Rewrite every item below as a numbered list with one line per entry, skipping blank lines. Leave the pictures out.

#### A block of data:
......

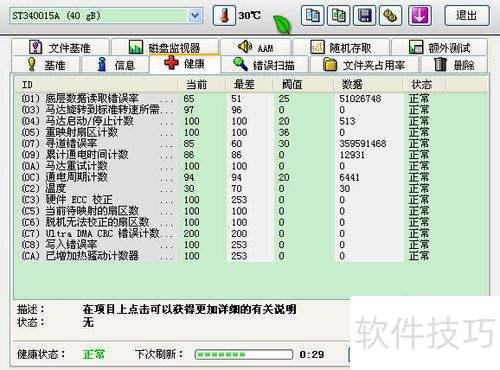
Task: Open the 随机存取 tab
Action: pyautogui.click(x=341, y=47)
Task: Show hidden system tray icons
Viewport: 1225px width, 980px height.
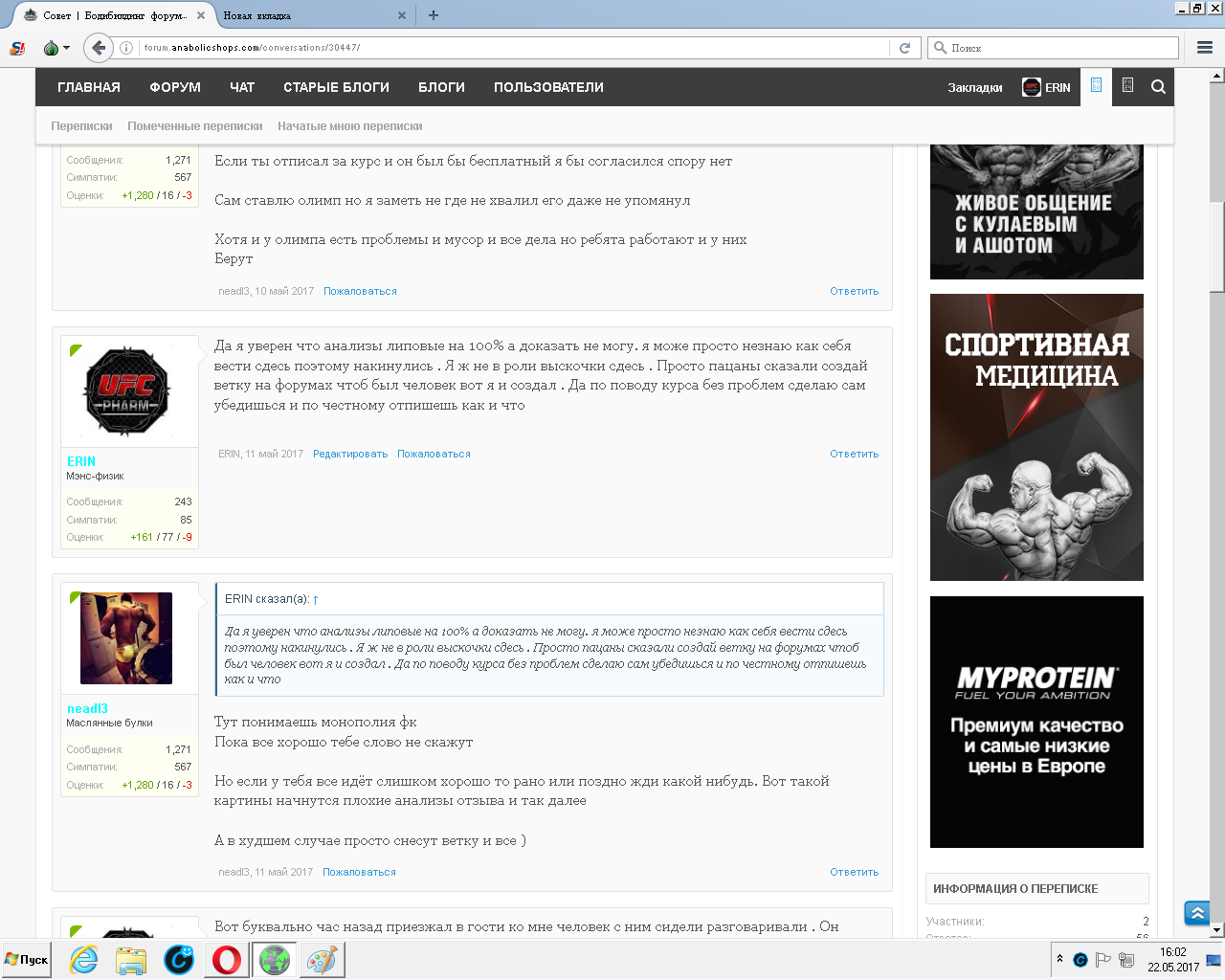Action: tap(1059, 959)
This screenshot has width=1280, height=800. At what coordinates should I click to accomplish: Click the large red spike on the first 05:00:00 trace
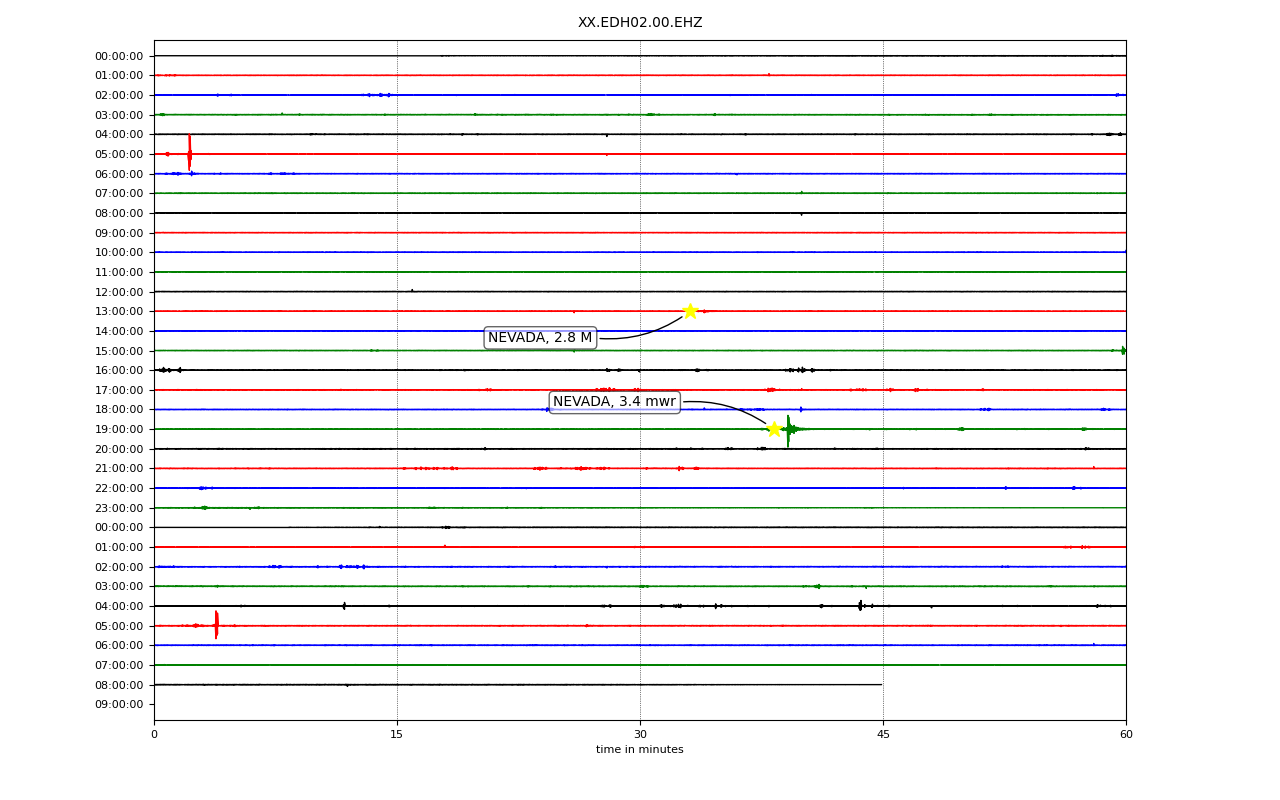pyautogui.click(x=189, y=153)
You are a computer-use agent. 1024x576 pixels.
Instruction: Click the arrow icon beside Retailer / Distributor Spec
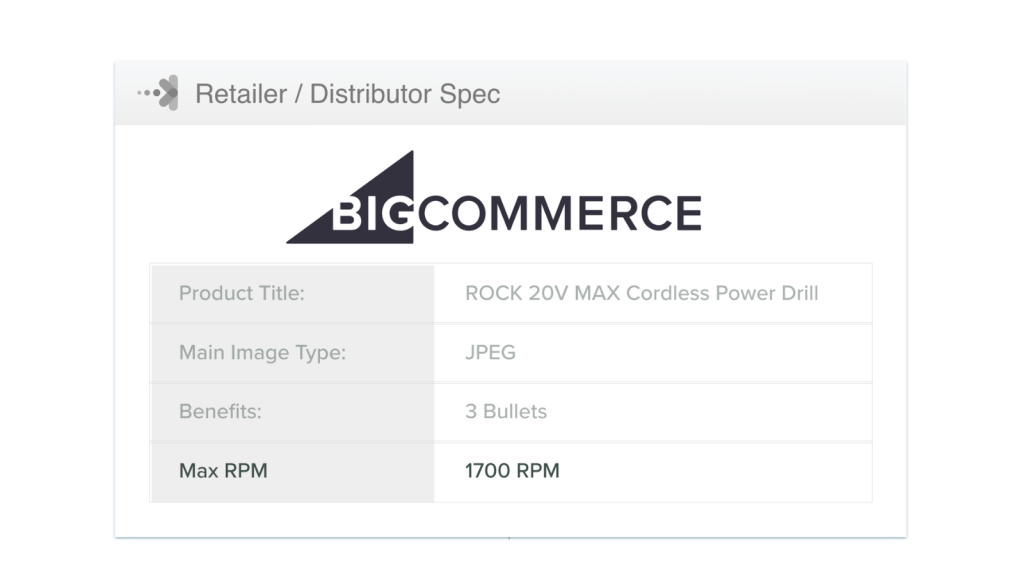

......

#### Output of the task:
1. Task: Open the 随机存取 tab
2. Action: pyautogui.click(x=341, y=47)
3. Task: Show hidden system tray icons
4. Viewport: 1225px width, 980px height.
5. Action: tap(1059, 959)
6. This screenshot has width=1280, height=800. At what coordinates should I click to accomplish: Click the large red spike on the first 05:00:00 trace
7. pyautogui.click(x=189, y=153)
8. You are a computer-use agent. 1024x576 pixels.
9. Instruction: Click the arrow icon beside Retailer / Distributor Spec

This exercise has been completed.